--- START ---
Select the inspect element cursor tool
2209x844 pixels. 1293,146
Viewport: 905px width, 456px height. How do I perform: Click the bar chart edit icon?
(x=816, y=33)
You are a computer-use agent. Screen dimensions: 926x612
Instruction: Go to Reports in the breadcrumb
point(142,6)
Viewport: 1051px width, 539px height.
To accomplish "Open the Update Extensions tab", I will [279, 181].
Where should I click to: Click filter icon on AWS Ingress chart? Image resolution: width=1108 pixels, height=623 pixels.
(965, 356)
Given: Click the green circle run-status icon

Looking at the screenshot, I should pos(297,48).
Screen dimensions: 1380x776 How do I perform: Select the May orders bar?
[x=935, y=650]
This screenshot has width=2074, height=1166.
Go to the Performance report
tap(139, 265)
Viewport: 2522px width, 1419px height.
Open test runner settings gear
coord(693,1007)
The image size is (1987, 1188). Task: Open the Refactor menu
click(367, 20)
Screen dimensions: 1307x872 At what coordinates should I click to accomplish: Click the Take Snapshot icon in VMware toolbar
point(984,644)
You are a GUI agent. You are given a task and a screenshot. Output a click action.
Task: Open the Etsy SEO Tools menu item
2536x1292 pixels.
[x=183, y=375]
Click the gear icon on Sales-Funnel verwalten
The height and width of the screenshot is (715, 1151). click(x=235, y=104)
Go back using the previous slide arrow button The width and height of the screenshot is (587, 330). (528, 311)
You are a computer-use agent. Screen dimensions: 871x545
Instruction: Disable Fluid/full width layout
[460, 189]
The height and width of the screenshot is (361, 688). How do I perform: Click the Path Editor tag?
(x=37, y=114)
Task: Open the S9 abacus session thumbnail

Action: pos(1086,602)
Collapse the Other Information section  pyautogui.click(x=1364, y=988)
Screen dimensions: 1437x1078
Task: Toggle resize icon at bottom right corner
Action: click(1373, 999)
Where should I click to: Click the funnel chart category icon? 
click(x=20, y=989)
--- END ---
Each line from the one that contains "Task: Open the S9 abacus session thumbnail" through the end of the material above should be returned exactly, and nothing else.

Task: Open the S9 abacus session thumbnail

Action: pos(1086,602)
Collapse the Other Information section  pyautogui.click(x=1364, y=988)
Screen dimensions: 1437x1078
Task: Toggle resize icon at bottom right corner
Action: click(1373, 999)
Where should I click to: Click the funnel chart category icon? 
click(x=20, y=989)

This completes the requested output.